Лора молча сидела за роялем. Руки, в которых пульсировали, дрались, ругались, смеялись, обнимались, рыдали и визжали десятки стилей, как будто бы спокойно лежали на коленях. Луч солнца, как и сотню лет назад, крался сквозь плотную штору и, ложась сначала на портрет П. И., переползал в ложбинку лориной шеи. Скоро гастроли: Снова Прага. Шелест букв Кундеры…

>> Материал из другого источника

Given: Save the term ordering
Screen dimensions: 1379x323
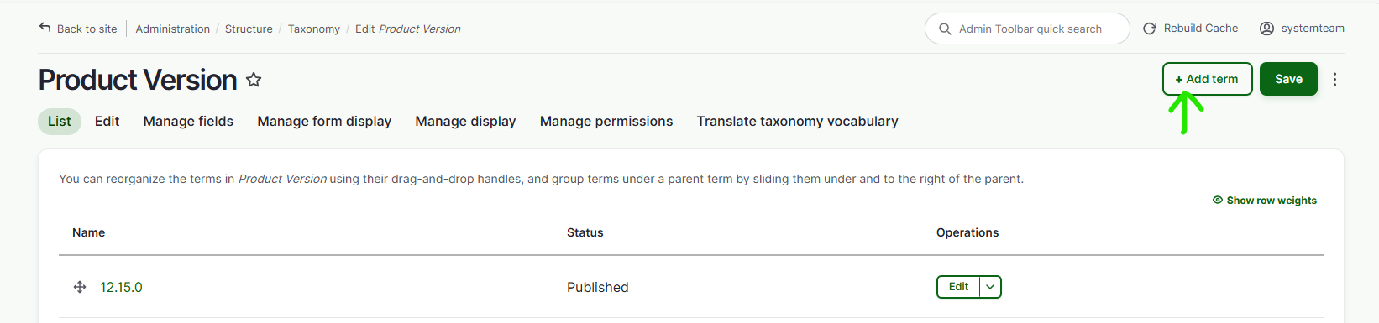Looking at the screenshot, I should tap(1288, 79).

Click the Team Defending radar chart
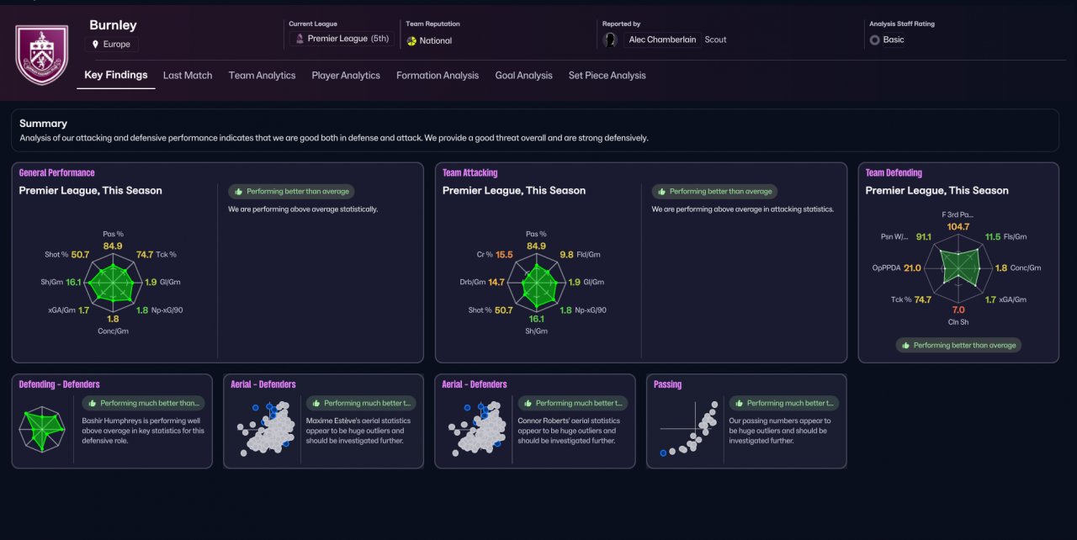click(x=958, y=267)
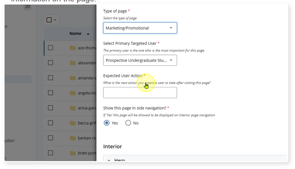Toggle the select-all checkbox in header

[x=49, y=20]
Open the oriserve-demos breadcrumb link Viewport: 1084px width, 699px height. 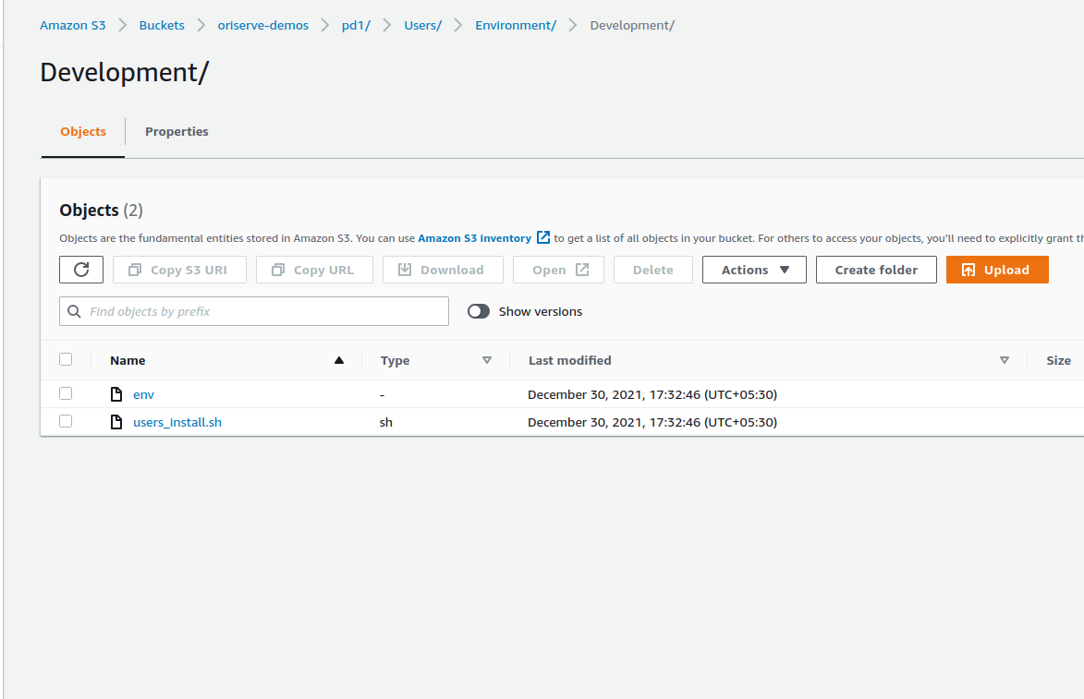point(262,26)
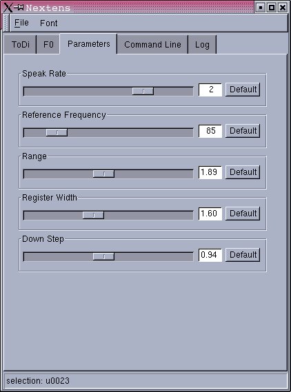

Лору тянет в Прагу как не тянет ни в один европейский городок: Тынский собор. Кафе Golem. «Танцующий дом» по имени «Джинджер и Фред», который, того и гляди, пустится в пляс… Когда Лора впервые увидела его, несколько манерно выгнувшего «ноги» и «торс», по ее телу пробежала очень странная звуковая волна: в тот самый миг Лора поняла нечто бесспорно важное, но вот что именно, она никогда бы не сформулировала, а если «да», то оно сразу потеряло бы всю свою нерасплесканную в словесах прелесть, а потому навсегда замерло немым.

Лорина Прага: кривые улочки и узкие дома. Пивные с длинными столами и скамьями. Кафка, укоризненно смотрящий на всех и каждого с футболок и кружек. Уже ослабевшее русское эхо 68-го. Безвкусные кнедлики. И – Влтава: Лора впитала в себя ее, как впитывают любовники аромат бессонной ночи, лишь впервые в жизни сказав «Нет» своему запретному чувству к Дымову: «Сто лет прошло!» – да вот же она, Лора, свободная и гордая, подмигивает нам со страницы как живая; видите, видите?